Joe Masson, 73, was last seen around 1.30pm on October 16, 2021, after going fishing on his boat Goodway.

Missing Aberdeenshire fisherman Joe Masson ‘trying to free stuck creel fell overboard and died’, MAIB says MAIB

A missing fisherman is presumed to have fallen overboard and died after trying to free creel that was stuck on the seabed, an investigation has concluded.

Joe Masson left his home in Fraserburgh at 10am on October 16, 2021, to go out on his single-handed creel fishing boat, Goodway.

The 73-year-old was last seen a few hours later, at around 1.30pm, onboard the vessel from Cairnbulg Harbour, Cairnbulg.

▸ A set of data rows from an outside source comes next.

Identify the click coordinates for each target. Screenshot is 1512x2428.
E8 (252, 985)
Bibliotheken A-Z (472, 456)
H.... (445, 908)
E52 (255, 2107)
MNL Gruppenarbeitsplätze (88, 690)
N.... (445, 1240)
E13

His family reported him missing after he failed to return home later that day and a search involving police, HMS Coastguard, the MOD and the RNLI was launched to trace him.

Joe Masson was last seen at 1.30pm aboard the Goodway FR23. Police Scotland

The Goodway’s upturned hull was spotted during the search and rescue operation at around 10.33pm, but Mr Masson was not found.

He is presumed to have fallen overboard and died while trying to free creels that had become fast in rocks on the seabed.

A probe by the Marine Accident Investigation Board (MAIB) has now concluded that the skipper, while trying to free creels that had become stuck in rocks on the seabed, had fallen overboard and died.

The Goodway was also found to not be equipped with an Emergency Position Indicating Radio Beacon (EPIRB), and its personal locator beacon (PLB) did not meet regulatory requirements.

His vessel was found later the same night. MAIB

Identifying some key safety issues, the report found that single-handed fishing can be “high-risk”, and advised fishers to follow industry guidelines to minimise the chance of being pulled overboard.

Upon inspecting the vessel, a Maritime and Coastguard Agency Surveyor found that the PLB purchased as an alternative to the EPIRB was not of the approved type.

Concluding the report, the MAIB recommended the Maritime and Coastguard Agency issue advice to remind surveyors of the different types of PLBs that may be encountered, and which of these are acceptable alternatives to EPIRBs.